EU approves emergency measures to curb prices
EU energy ministers on Friday approved their first package of emergency measures in response to the deepening energy crisis in the bloc driven by skyrocketing prices.
The package, negotiated in less than a month, includes mandatory power savings, a cap on excess market revenues and a levy to capture surplus corporate profits.
The plan prescribes a mandatory 5% target during peak hours, when gas plays a bigger role in price setting, and a voluntary 10% reduction in overall electricity demand.
It also suggests a cap on the excess revenue made by power plants that do not use gas to produce electricity, such as solar, wind, nuclear, hydropower and lignite. The cap will be uniform and set at €180 per megawatt-hour. All revenue that exceeds the threshold will be collected by governments.

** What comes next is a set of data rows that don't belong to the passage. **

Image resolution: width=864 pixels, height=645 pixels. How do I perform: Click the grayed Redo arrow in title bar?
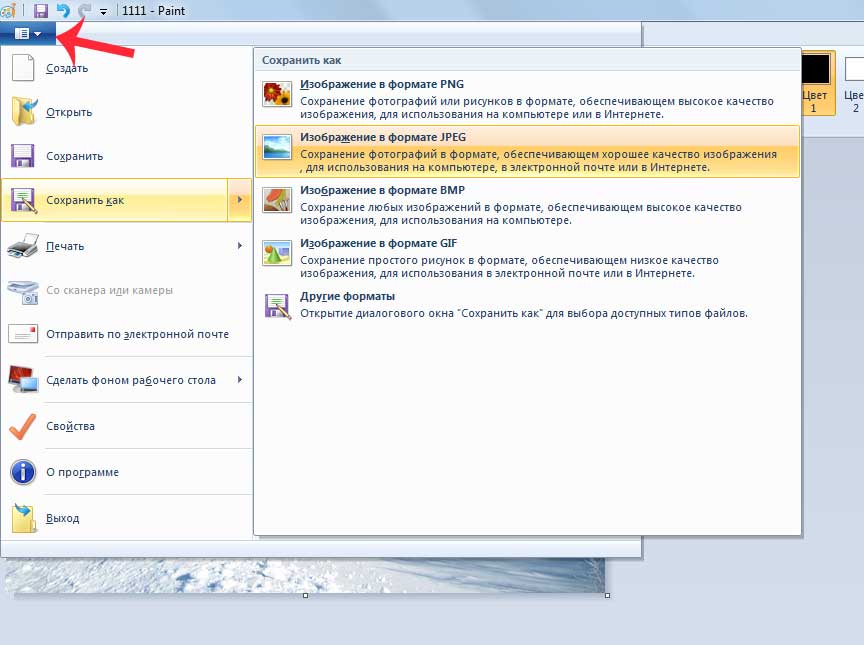pyautogui.click(x=84, y=10)
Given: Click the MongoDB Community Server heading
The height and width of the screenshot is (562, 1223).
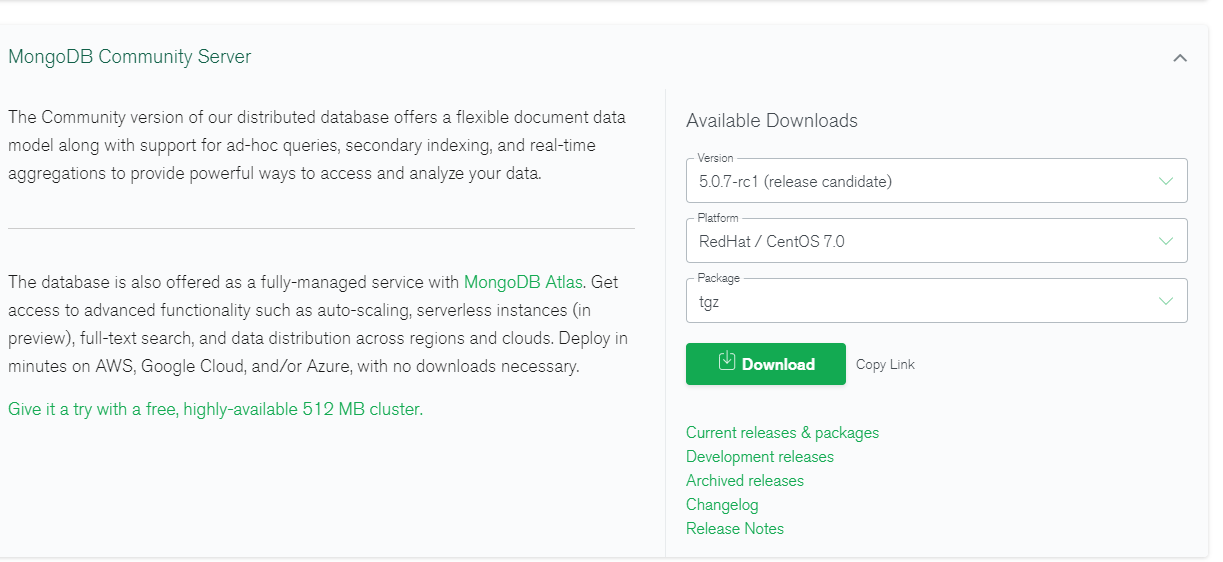Looking at the screenshot, I should point(130,57).
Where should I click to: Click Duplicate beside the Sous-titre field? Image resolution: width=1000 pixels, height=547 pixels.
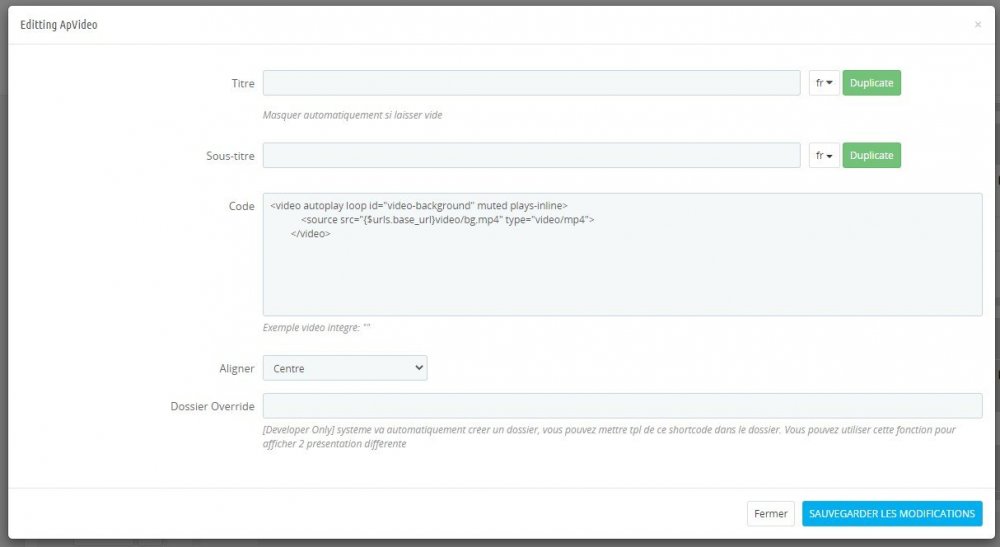(x=871, y=156)
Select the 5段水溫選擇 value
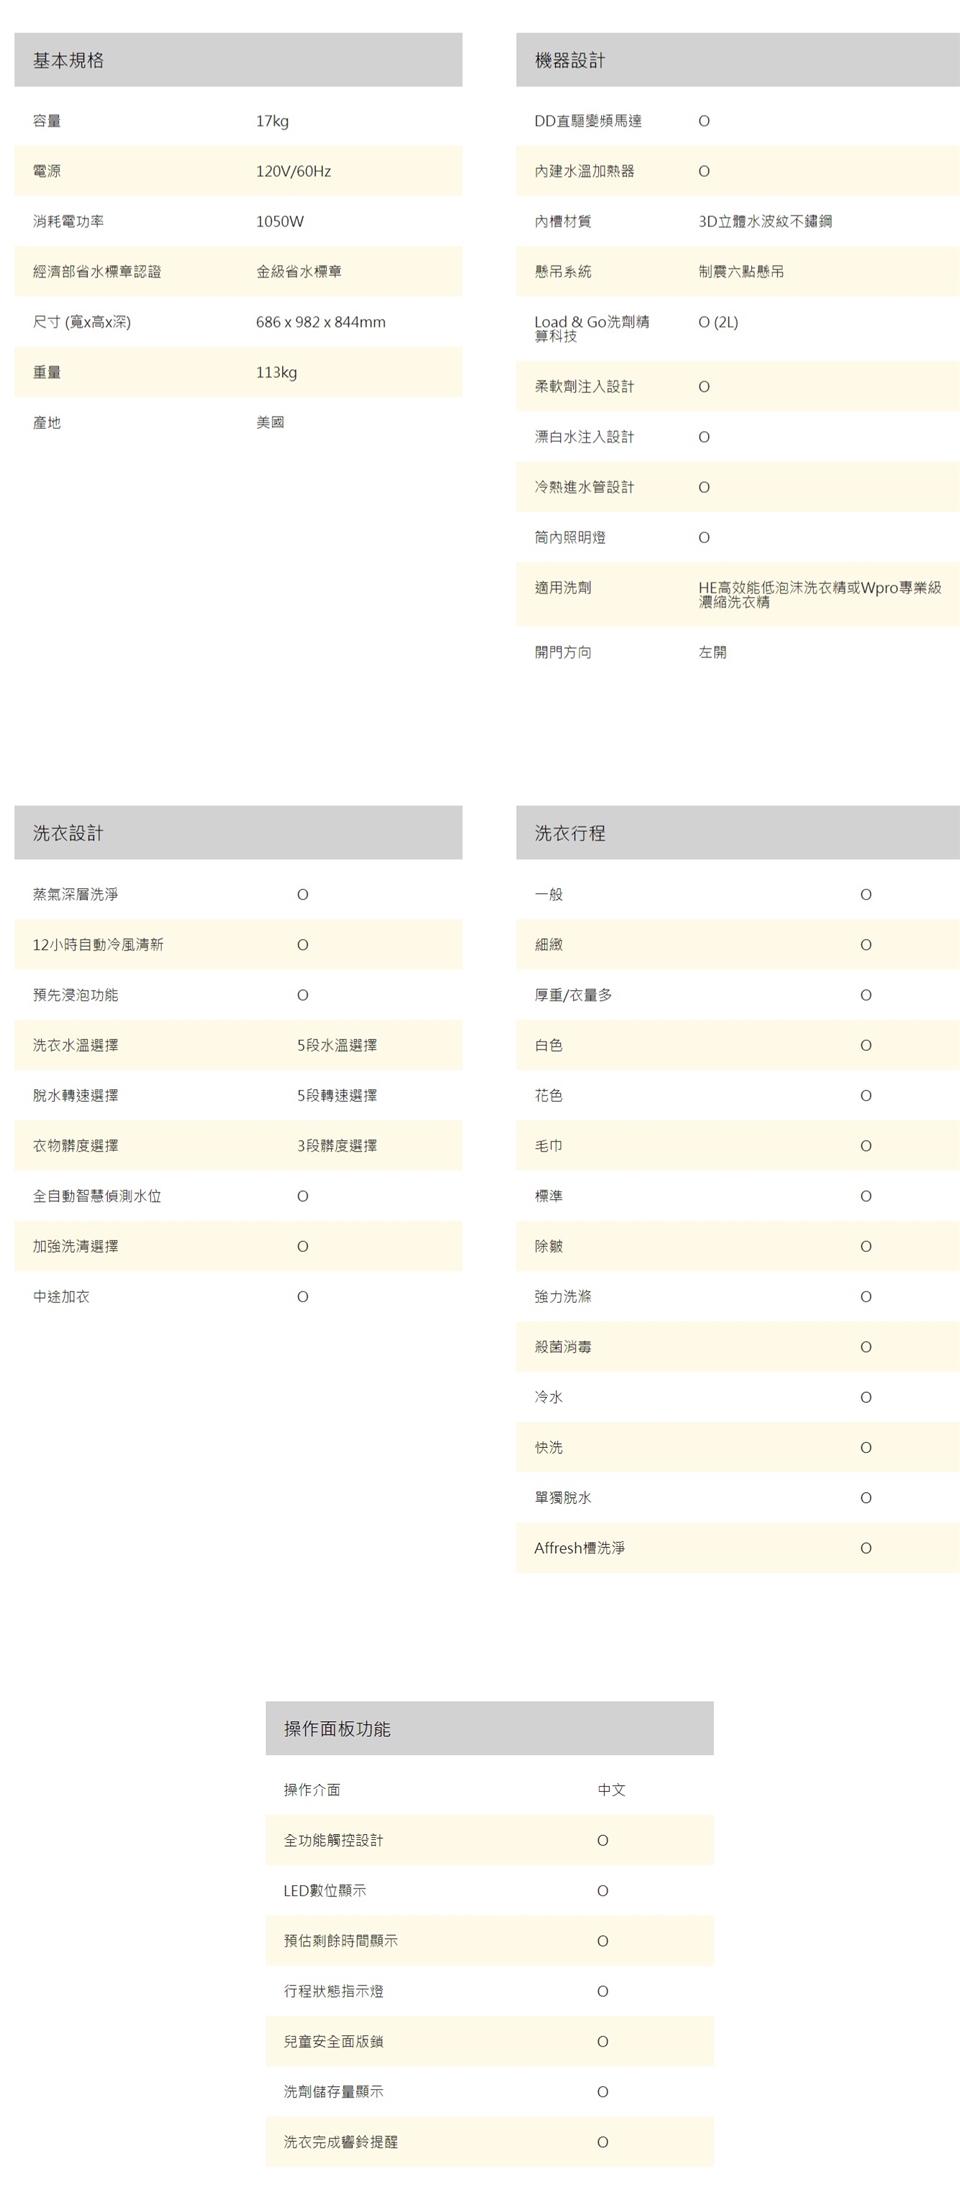 [x=337, y=1045]
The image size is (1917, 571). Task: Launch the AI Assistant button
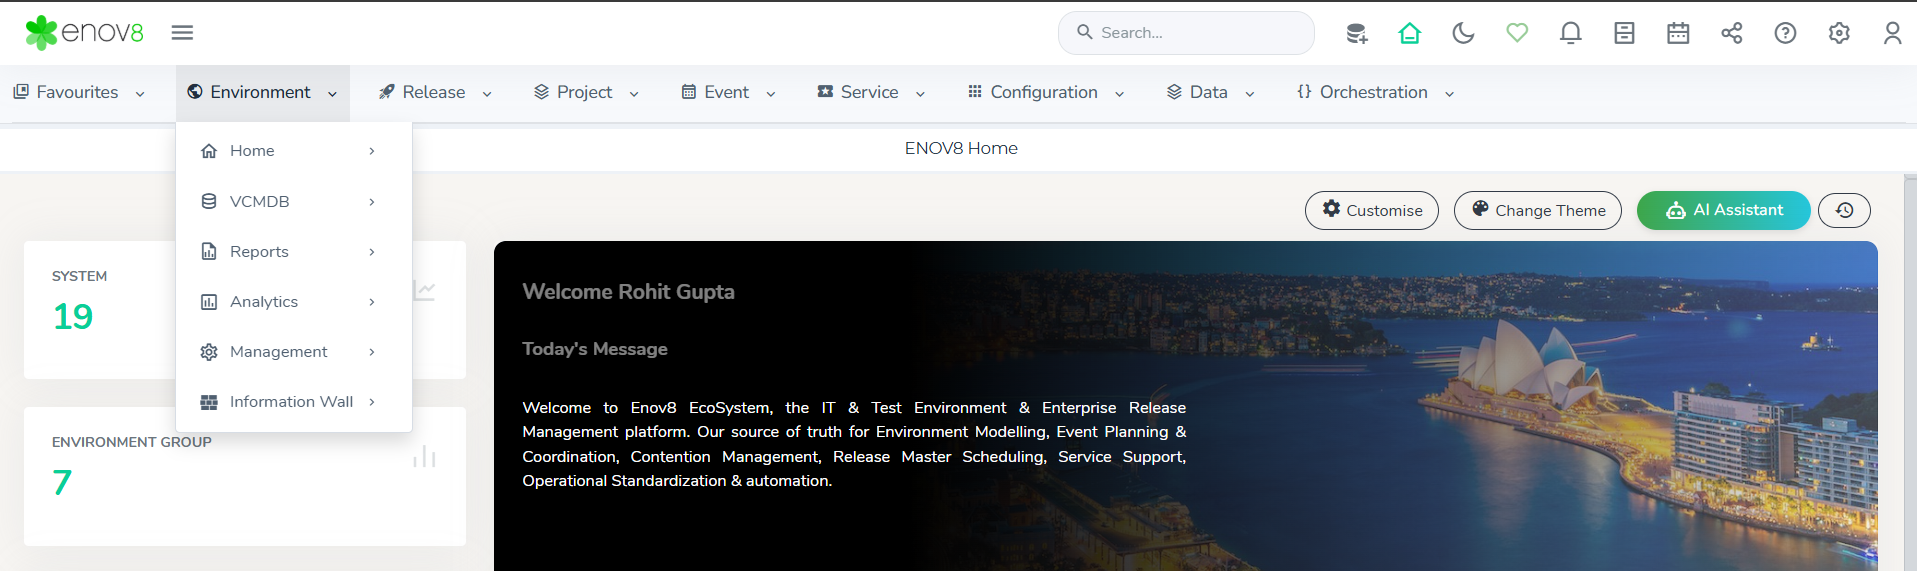(1723, 210)
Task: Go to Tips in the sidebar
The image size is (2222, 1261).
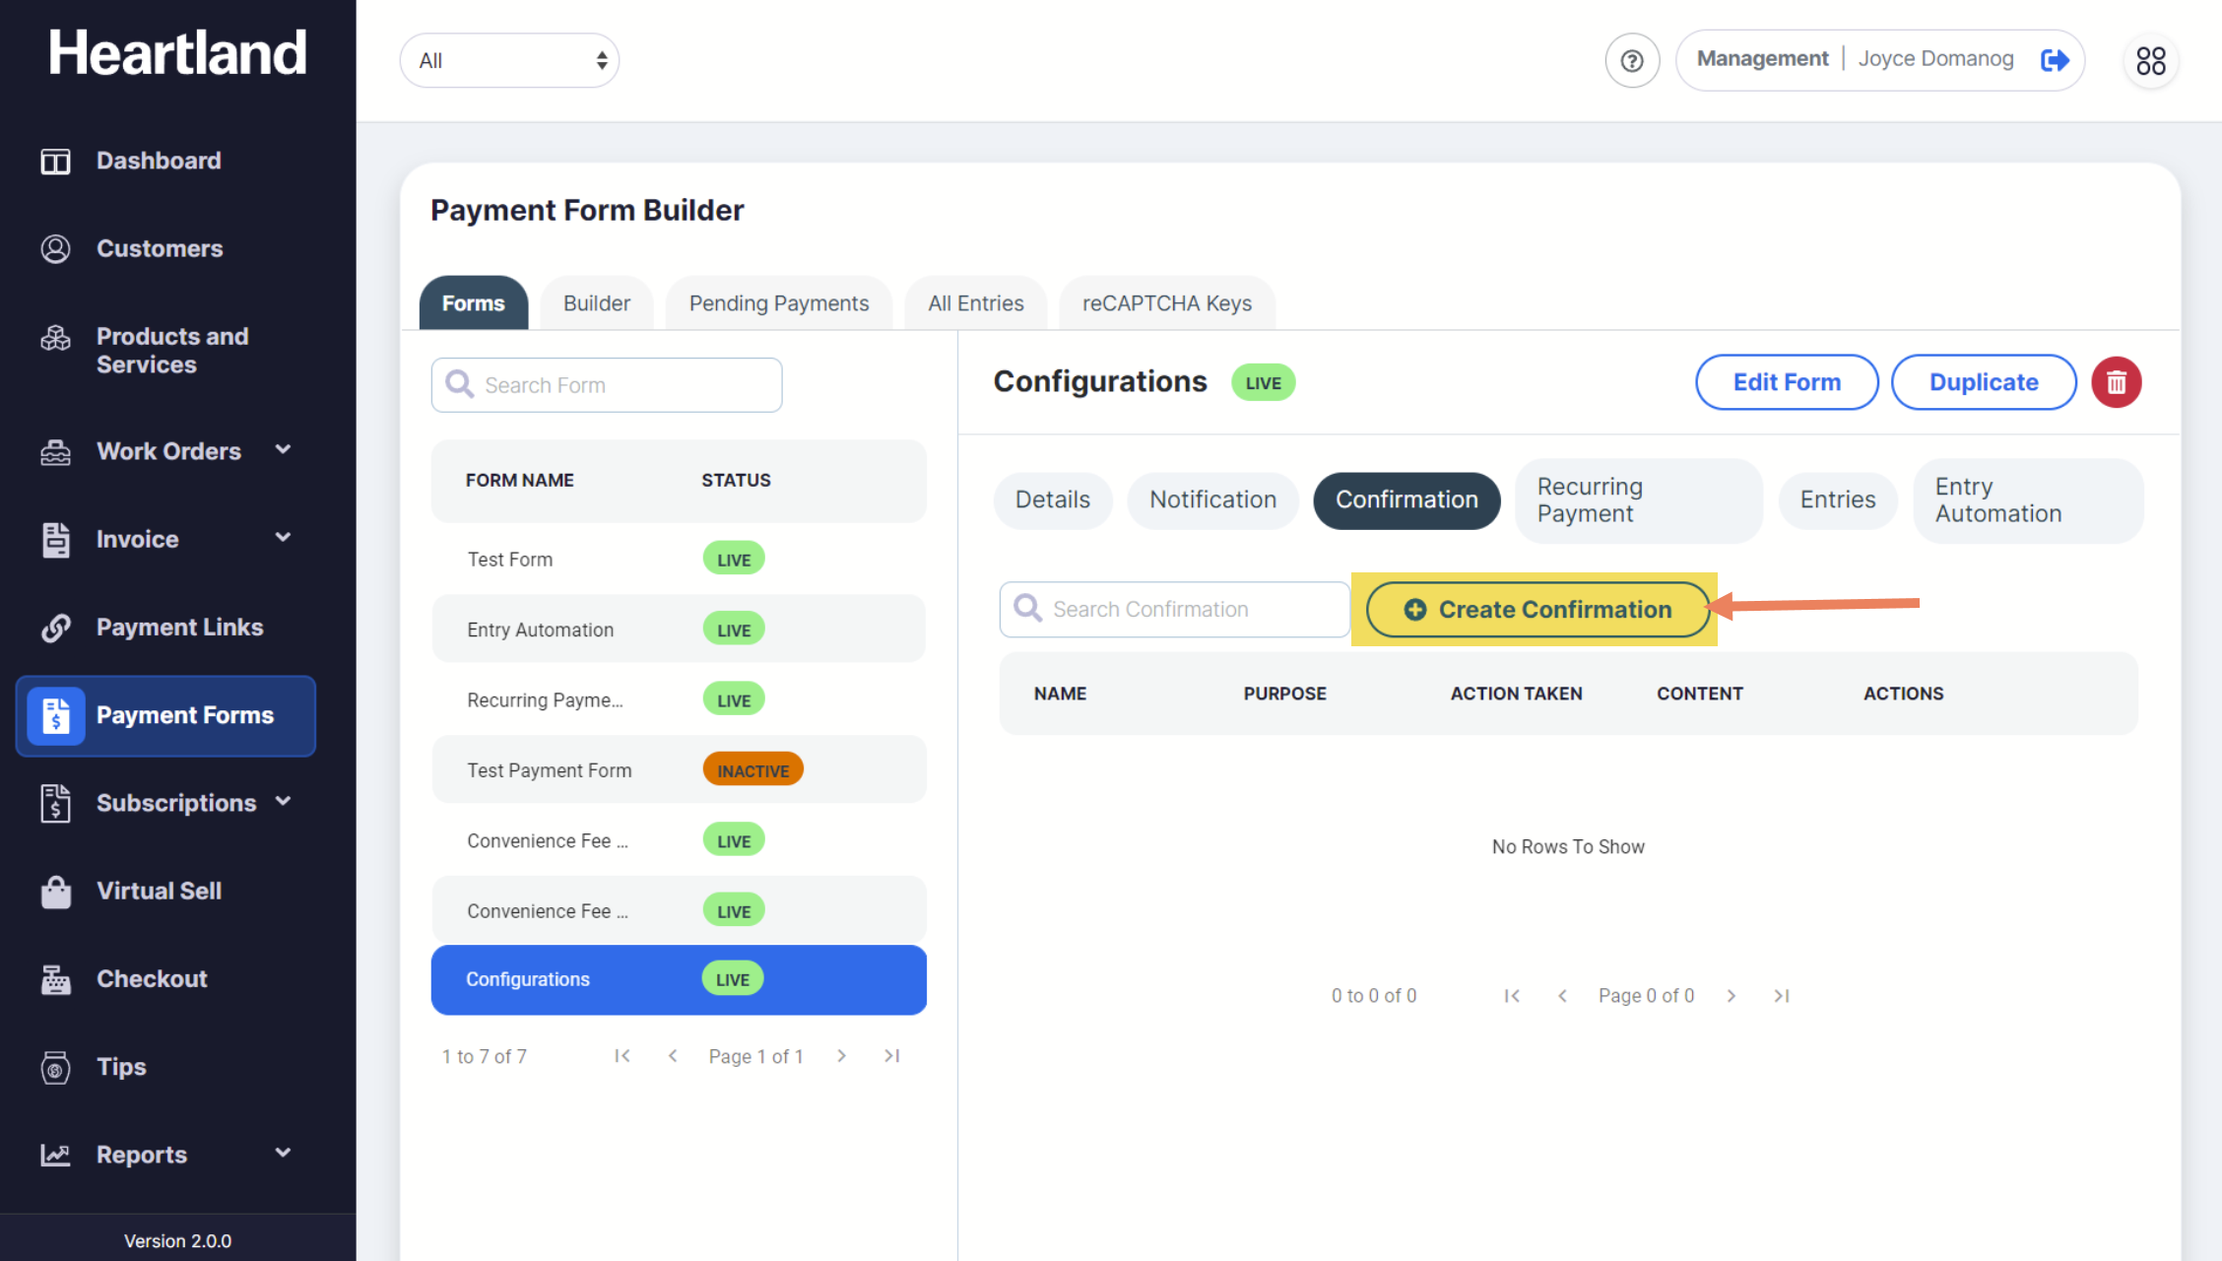Action: [121, 1067]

The ministers have also approved a so-called ‘solidarity mechanism’ to partially capture the surplus profits made by fossil fuel companies. Authorities will be able to introduce a 33% levy on the profits made by those companies in the 2022 fiscal year in case the profits represent a 20% increase compared to the average seen in the last three years.
The extra funds will reportedly be re-directed to households and companies under financial stress in the form of subsidies, reduced tariffs or income support.
The Czech Republic’s minister for industry and trade, Jozef Sikela, told reporters ahead of the meeting that while the package is a decisive step, further action is needed. “We must not stop here. We are in an energy war with Russia. The winter is coming. We need to act now. Now means now,” Sikela was quoted as saying by Euronews.
His French counterpart, Agnes Pannier-Runacher, echoed the call, stating “Let me be very clear: we will have to go much faster, much further and make other proposals.”
The EU’s emergency package comes as inflation in the Eurozone hit double digits for the first time in the history of the single currency.